4〜5年ぶりに本を読んだ文系おばさんだが、とても読みやすい文章で理解しやすかった。
最後の思考停止についてが一番の発見だった。最近流行り?の安易に答えや解決法だけを求めることや、浅い理解で他人を言い負かす人(を尊敬すること)は思考停止に近いと思っているので、なぜを大切にし自分で解決するよう努力できるようになりたいと改めて思ったし、そうやって努力する人が宗教や神を信じていてもちゃんとした科学者になれると理解した。 -
科学史としての側面が強いなと感じました。
本著においては、科学者たちの信じる神は時代を通して、世界の創造主としてみれば世界の不可知性として残り続ける神の役割は一貫しており、その意味では終章にあるような見解もなんとなく頷けます。
自然に対して人間が無力だった時代から、科学の発展によって人間が自然をコントロールできると思い始めた転換点において、神という概念から宗教的なニュアンスが剥ぎ取られ、そこから世界に対する不可知性を象徴するものとしてニュアンスに変わっているように感じるのですが、科学者でありキリスト教徒でもある著者が、この辺りにあまり突っ込まずに話を進めているのには違和感が残りました。

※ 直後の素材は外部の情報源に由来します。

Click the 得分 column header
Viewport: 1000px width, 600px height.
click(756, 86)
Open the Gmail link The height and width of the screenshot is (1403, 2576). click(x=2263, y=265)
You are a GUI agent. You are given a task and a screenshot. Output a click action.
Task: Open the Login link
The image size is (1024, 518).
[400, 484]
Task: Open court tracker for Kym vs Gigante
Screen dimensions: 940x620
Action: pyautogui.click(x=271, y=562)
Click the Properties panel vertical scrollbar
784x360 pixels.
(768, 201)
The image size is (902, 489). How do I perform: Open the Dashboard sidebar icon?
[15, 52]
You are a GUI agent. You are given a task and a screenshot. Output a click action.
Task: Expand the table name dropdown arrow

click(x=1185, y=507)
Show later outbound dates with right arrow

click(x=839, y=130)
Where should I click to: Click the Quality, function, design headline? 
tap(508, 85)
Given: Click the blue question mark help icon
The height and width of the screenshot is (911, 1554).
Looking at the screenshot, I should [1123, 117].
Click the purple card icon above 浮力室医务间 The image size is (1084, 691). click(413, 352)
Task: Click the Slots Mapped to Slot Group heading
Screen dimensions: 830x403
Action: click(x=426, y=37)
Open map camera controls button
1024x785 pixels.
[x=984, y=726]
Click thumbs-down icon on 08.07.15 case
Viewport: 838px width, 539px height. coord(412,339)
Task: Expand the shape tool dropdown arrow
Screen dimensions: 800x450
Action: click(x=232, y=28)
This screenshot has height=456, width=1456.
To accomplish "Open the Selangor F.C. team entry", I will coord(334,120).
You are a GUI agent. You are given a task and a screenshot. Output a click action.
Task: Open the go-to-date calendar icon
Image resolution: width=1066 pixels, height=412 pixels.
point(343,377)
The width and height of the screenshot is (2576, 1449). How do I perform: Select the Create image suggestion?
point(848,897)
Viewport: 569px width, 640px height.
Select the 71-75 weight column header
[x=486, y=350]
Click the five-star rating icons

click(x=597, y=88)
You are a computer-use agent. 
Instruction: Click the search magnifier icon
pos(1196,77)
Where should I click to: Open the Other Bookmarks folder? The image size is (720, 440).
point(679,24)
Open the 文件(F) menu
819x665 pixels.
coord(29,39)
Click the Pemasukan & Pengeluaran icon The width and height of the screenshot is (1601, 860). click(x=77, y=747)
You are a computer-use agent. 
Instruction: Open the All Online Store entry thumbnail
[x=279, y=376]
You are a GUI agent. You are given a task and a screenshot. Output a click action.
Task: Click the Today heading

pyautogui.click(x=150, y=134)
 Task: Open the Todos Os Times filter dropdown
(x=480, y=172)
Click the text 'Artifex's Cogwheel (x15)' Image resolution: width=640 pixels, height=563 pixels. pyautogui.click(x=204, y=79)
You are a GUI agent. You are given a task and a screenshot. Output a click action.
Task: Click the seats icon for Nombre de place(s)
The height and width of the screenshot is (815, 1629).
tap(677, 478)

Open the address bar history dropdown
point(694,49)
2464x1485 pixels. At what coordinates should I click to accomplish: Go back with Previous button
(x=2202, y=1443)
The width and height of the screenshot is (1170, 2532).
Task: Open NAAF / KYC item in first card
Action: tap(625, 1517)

個人的には、神というからには科学革命やダーウィンの仕事以降生じたであろう神の持つ宗教的なニュアンスの変化に即して、こと「唯物論者である科学者たち」の信じる神の宗教的根拠がどう変わっていったのかをもっと突き詰めて欲しかったと思いました。 -
350年経て調査委員会を設置し、その報告からガリレオに謝罪し、科学と宗教の融合を宣言して、科学者達の教会離れを防いだ教皇、ヨハネ・パウロ2世がスゴい。